Quickstart: Enable Event-Driven Dispatch Locally¶

Feature: Event-Driven Job Dispatch via Kafka + Transaction Outbox (Opt-In)

This is the operator-facing walkthrough for turning on kafka_outbox mode on a developer machine and verifying it end-to-end against the existing engine. It is also what the integration tests under workflow-engine/test/kafka_outbox/ will encode.

Prerequisites¶

Docker running (used for Postgres + Kafka).
Go 1.26.2 and make installed.
You have run the feature's migration. With the existing migration runner this is automatic on engine boot; to run explicitly: cd workflow-engine && make migrate-up.

Path A — Default polling mode still works (regression check)¶

Do this first. It proves the polling path is unaffected.

cd workflow-engine
docker compose up -d postgres              # no kafka profile
make run                                   # WE_DISPATCH_MODE unset

In another shell, register a trivial definition and create an instance via the existing REST API. A Go SDK worker running in polling mode claims and completes the job exactly as it does today.

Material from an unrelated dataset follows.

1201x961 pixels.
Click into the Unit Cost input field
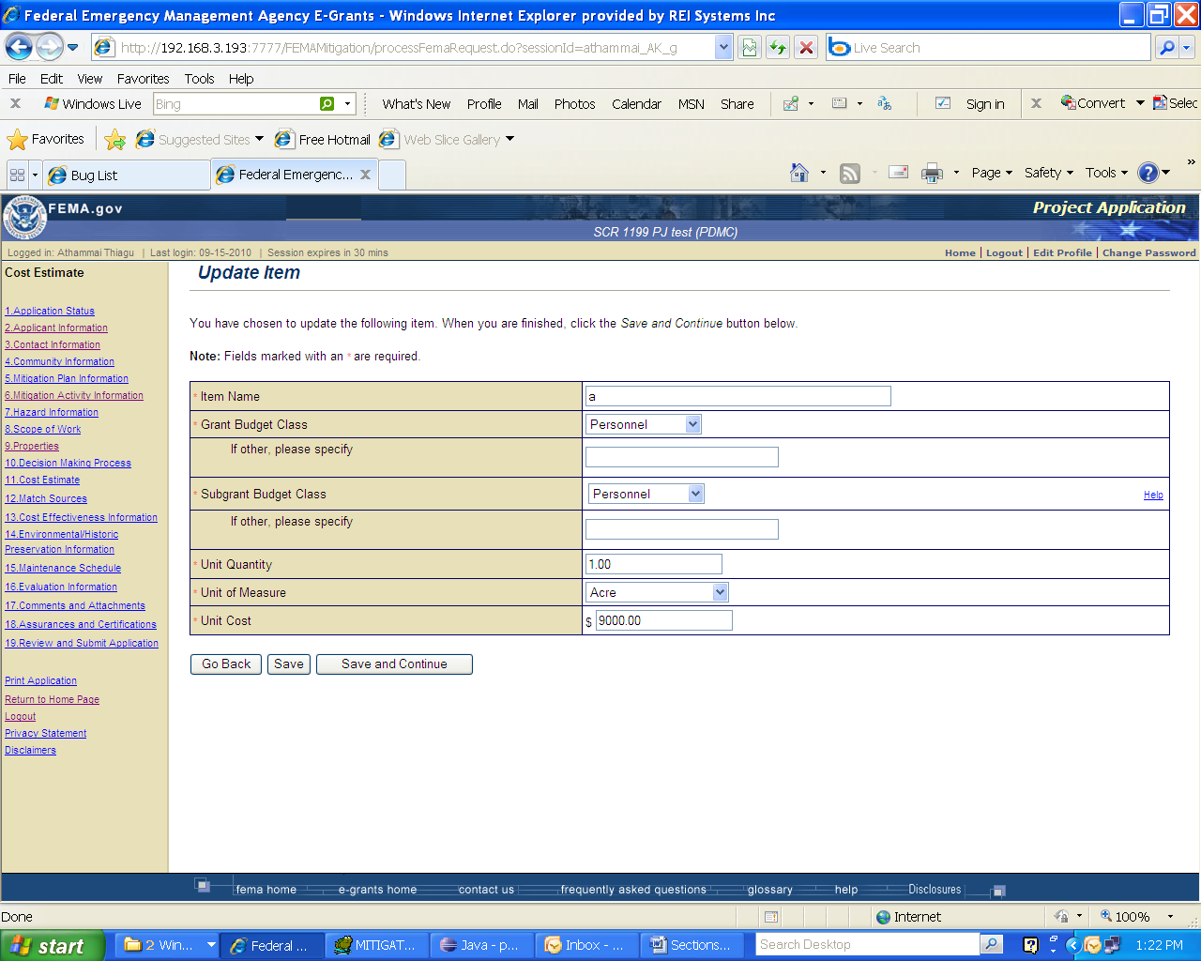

No Kafka, no outbox.

Expected: - SELECT count(*) FROM dispatch_outbox; returns 0 (migration created the table; it is not used). - No workflow_engine_dispatch_* metrics are exposed on :9091/metrics. - Logs contain no references to Kafka.

Path B — Opt in to event-driven mode¶

B.1. Start Postgres + Redpanda¶

Use the Kafka docker-compose profile that this feature adds:

cd workflow-engine
docker compose --profile kafka up -d postgres redpanda

Redpanda is used instead of Apache Kafka for local dev because it boots in ~2s, speaks the same wire protocol, and has no JVM dependency. Production stays on Kafka.

B.2. Pre-create the topics¶

Topics are not auto-created by the engine. When running in kafka_outbox mode, whenever you register a step handler into the Registry, the engine will push job messages to a corresponding Kafka topic formatted as workflow.jobs.<step_id>.

Therefore, for each new job_type (or step.id) registered, you must ensure there is a GitOps or IaC (Infrastructure as Code) step to explicitly create this topic on Kafka before it can be used.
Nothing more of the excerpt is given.